TRECHO DO TEXTO:
════
Beatles cover no Capitão Cook

Rian Santos
riansantos@jornaldodiase.com.br

Vira e mexe, Arthur Matos reúne os amigos e ataca de Beatles. Ele certo. A banda do Sargento Pimenta (Rafael Ramos, Rafael Jr. Fabio Snoozer e Fabrício Rossini completam o quinteto) tem competência suficiente pra deixar qualquer beatlemaníaco embasbacado.

Take a sad song and make it better – Arthur garante Beatles pra todos os gostos. Canções de estrutura simples e refrão pegajoso, a exemplo de "Twist and shout", "Help!" e "Can’t buy me love", dividem a atenção dos músicos com petardos da linhagem de "Golden Slumbers" e "The End", provando a gregos e troianos que, na alegria ou na tristeza, os Beatles foram felizes como ninguém.
════
ITENS LISTADOS:
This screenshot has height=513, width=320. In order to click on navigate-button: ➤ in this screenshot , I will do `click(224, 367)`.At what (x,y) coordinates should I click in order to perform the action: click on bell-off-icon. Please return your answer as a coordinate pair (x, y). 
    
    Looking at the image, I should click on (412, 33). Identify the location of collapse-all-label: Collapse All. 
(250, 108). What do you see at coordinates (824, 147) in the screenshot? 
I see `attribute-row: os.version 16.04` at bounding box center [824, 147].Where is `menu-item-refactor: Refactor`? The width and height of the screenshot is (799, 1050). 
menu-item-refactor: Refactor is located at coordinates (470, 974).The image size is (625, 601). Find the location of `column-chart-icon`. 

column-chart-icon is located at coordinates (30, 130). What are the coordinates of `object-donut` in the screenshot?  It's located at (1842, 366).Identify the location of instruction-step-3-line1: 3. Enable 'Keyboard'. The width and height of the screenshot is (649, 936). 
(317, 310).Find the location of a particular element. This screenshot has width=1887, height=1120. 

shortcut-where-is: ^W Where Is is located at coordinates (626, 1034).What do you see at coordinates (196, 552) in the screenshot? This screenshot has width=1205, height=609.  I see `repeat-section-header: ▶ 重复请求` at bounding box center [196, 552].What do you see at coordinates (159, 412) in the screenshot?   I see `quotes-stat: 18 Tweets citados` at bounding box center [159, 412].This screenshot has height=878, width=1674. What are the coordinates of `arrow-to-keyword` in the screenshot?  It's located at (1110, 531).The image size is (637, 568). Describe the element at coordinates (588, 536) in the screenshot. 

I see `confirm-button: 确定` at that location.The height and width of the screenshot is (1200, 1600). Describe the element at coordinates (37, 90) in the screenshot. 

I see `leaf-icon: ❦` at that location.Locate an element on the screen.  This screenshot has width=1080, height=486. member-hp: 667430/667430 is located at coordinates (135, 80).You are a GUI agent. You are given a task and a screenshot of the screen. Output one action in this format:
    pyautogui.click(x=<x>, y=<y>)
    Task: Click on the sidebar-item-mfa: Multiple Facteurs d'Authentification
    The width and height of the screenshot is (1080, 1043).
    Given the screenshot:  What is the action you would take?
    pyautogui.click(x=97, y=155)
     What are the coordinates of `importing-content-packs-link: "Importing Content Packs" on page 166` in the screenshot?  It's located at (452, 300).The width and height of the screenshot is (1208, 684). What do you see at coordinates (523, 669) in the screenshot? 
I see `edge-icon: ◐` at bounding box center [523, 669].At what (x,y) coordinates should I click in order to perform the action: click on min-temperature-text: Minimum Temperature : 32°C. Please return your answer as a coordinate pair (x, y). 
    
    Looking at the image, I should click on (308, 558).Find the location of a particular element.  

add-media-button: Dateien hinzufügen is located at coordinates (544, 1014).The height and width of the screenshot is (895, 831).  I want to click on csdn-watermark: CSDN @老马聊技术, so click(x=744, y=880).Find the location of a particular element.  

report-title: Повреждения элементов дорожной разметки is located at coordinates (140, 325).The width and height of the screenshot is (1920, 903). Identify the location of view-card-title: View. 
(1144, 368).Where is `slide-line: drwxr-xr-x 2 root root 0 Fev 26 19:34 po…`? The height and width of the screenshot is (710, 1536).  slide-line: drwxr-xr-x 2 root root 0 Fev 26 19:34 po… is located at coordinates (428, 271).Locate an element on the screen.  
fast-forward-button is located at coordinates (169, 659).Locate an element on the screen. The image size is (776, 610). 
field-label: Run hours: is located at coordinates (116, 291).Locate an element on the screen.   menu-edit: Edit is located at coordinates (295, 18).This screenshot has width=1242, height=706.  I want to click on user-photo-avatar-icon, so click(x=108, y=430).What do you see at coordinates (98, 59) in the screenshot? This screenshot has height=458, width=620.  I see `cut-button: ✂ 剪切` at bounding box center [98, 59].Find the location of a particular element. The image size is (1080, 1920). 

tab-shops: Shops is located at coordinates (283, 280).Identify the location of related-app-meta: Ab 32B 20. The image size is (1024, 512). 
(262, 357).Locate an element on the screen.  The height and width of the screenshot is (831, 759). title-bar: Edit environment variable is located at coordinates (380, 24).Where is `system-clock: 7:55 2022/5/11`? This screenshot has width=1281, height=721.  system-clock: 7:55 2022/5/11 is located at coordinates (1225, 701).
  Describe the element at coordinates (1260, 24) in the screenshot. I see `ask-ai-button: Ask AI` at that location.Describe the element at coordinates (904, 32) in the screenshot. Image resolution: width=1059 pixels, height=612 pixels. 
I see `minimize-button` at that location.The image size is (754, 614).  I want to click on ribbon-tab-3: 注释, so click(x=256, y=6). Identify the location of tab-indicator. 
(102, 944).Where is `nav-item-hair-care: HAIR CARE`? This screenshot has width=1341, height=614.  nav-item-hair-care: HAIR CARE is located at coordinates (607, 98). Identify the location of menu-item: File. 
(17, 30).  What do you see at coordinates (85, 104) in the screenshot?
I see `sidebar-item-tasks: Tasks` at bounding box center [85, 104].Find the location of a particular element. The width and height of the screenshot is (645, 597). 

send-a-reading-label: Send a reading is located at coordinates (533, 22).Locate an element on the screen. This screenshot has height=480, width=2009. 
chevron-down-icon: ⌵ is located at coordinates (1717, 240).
════
TAREFA PROPOSTA A:
Responda, com base no texto sobre o cover dos Beatles:
(i) Quantos integrantes tem a banda do Sargento Pimenta?
(ii) Que três canções são dadas como exemplo de estrutura simples e refrão pegajoso?
(iii) Qual endereço de e-mail aparece junto ao nome de Rian Santos?
TAREFA PROPOSTA B:
Reproduza, sem nenhuma alteração, a passagem do texto sobre o cover dos Beatles que vai de "Vira e mexe, Arthur" até "qualquer beatlemaníaco embasbacado.", incluindo essas palavras.
Os itens não desempenham nenhum papel nesta atividade.

RESPOSTA ESCRITA A:
(i) Cinco; a banda é um quinteto.
(ii) "Twist and shout", "Help!" e "Can’t buy me love".
(iii) riansantos@jornaldodiase.com.br

RESPOSTA ESCRITA B:
Vira e mexe, Arthur Matos reúne os amigos e ataca de Beatles. Ele certo. A banda do Sargento Pimenta (Rafael Ramos, Rafael Jr. Fabio Snoozer e Fabrício Rossini completam o quinteto) tem competência suficiente pra deixar qualquer beatlemaníaco embasbacado.